| WHAT THE TASK ASKS |
The result is the exact lines from the one containing "Task: Click the 情報を提出 submit button" through the final line of the entries; leave out the pictures.

Stored items:
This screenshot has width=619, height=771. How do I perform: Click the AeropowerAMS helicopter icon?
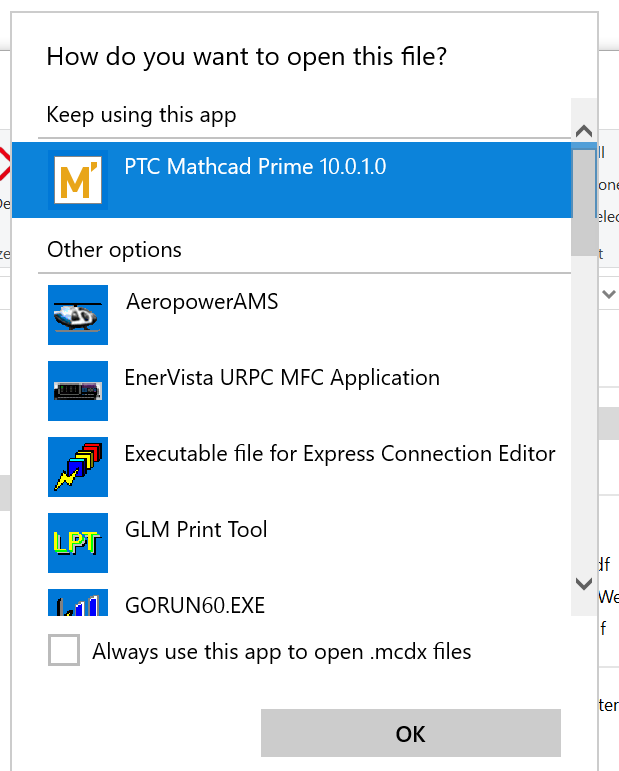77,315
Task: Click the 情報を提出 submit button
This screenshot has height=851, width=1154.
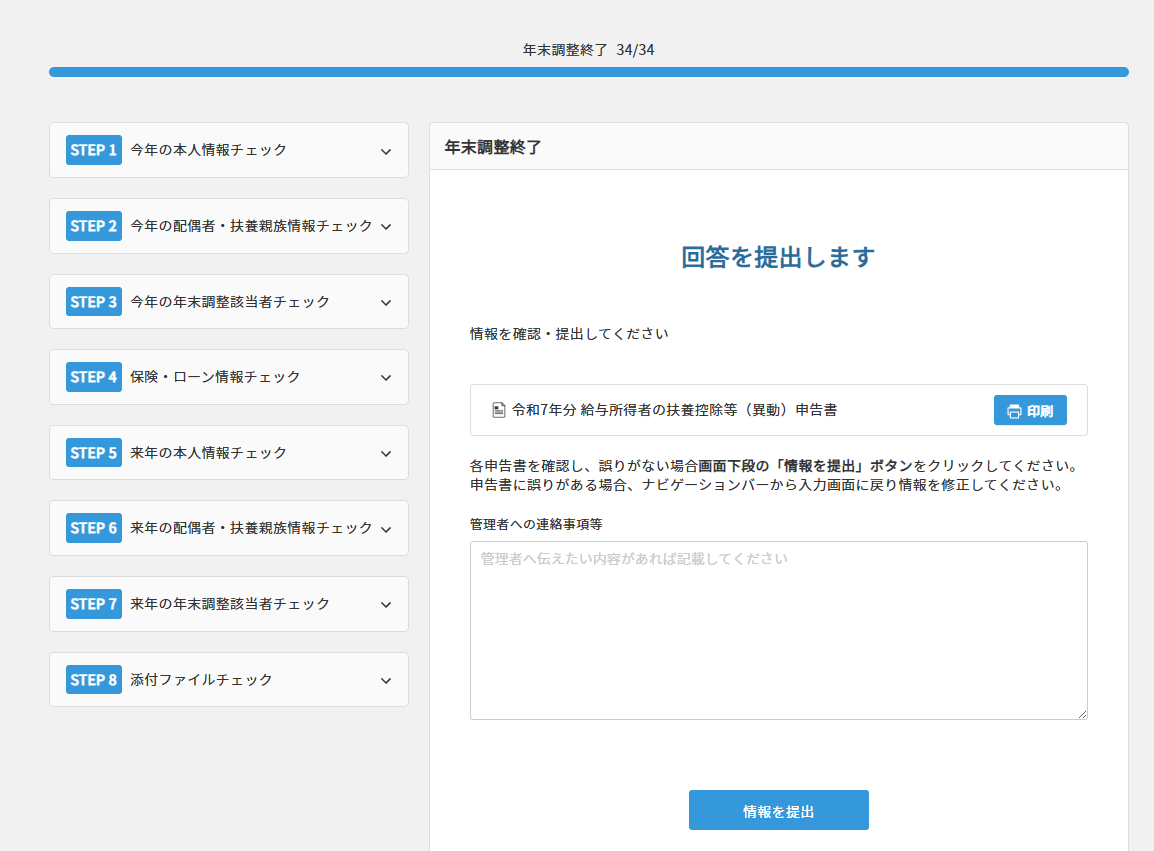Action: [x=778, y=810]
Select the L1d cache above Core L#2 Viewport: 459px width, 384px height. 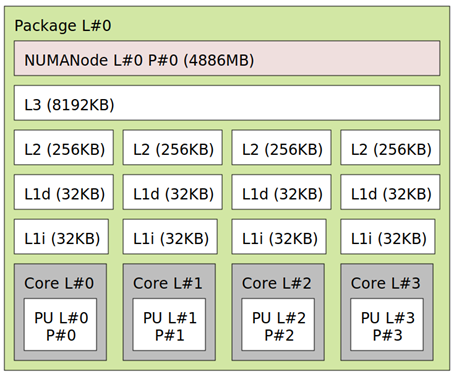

| OUTPUT OF THE EXERCISE |
Task: Click the 情報を提出 submit button
This screenshot has height=851, width=1154.
Action: [x=778, y=810]
Select the L1d cache above Core L#2 Viewport: 459px width, 384px height. 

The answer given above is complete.